_Available data_

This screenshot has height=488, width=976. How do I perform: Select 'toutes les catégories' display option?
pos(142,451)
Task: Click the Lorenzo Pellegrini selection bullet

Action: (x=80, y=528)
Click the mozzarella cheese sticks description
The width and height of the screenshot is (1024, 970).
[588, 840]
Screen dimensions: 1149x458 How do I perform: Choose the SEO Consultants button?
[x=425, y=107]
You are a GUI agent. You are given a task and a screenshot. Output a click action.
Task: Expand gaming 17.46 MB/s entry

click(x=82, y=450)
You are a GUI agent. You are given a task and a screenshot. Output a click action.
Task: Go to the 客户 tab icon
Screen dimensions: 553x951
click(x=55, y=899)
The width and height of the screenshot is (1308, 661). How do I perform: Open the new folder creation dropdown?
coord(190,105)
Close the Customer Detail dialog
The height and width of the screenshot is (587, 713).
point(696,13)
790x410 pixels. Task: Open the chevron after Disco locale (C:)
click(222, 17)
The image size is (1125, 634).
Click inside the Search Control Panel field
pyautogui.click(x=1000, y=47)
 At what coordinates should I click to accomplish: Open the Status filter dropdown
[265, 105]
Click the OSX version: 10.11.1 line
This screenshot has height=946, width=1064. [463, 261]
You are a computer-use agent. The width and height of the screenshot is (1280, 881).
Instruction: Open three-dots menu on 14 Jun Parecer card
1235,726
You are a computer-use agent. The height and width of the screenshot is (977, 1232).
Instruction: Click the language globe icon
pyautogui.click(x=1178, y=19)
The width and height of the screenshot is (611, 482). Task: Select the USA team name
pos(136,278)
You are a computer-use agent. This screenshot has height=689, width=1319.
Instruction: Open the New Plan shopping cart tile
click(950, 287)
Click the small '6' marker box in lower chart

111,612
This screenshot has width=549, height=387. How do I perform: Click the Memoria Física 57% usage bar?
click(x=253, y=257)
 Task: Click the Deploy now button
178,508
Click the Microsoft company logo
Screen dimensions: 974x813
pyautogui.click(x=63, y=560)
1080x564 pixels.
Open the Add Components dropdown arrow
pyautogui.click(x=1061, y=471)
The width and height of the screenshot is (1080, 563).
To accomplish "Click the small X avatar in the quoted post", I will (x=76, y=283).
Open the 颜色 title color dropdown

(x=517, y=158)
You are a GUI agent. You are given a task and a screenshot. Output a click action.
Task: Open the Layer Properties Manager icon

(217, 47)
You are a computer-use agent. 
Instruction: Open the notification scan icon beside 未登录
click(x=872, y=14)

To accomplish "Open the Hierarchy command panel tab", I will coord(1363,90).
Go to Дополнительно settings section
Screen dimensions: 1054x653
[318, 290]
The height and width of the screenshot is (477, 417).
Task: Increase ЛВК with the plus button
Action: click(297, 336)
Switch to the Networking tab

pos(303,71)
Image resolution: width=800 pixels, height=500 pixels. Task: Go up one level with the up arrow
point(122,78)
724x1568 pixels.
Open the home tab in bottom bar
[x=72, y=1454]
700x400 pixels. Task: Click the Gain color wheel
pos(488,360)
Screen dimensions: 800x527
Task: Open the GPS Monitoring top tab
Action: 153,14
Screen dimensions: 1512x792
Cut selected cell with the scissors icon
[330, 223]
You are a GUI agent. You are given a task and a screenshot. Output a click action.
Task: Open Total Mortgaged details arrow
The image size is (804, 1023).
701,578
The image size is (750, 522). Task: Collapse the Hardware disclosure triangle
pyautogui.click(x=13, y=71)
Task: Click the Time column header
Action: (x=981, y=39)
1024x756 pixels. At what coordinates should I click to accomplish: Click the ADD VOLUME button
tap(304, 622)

_Goal of the exercise_
Only lines that contain "computer" are needed, so copy each of them from the data.

_Solution to the exercise_
You are a computer-use agent. The width and height of the screenshot is (1280, 881).
You are a computer-use agent. The height and width of the screenshot is (977, 1232).
You are a computer-use agent. This screenshot has height=689, width=1319.
You are a computer-use agent. 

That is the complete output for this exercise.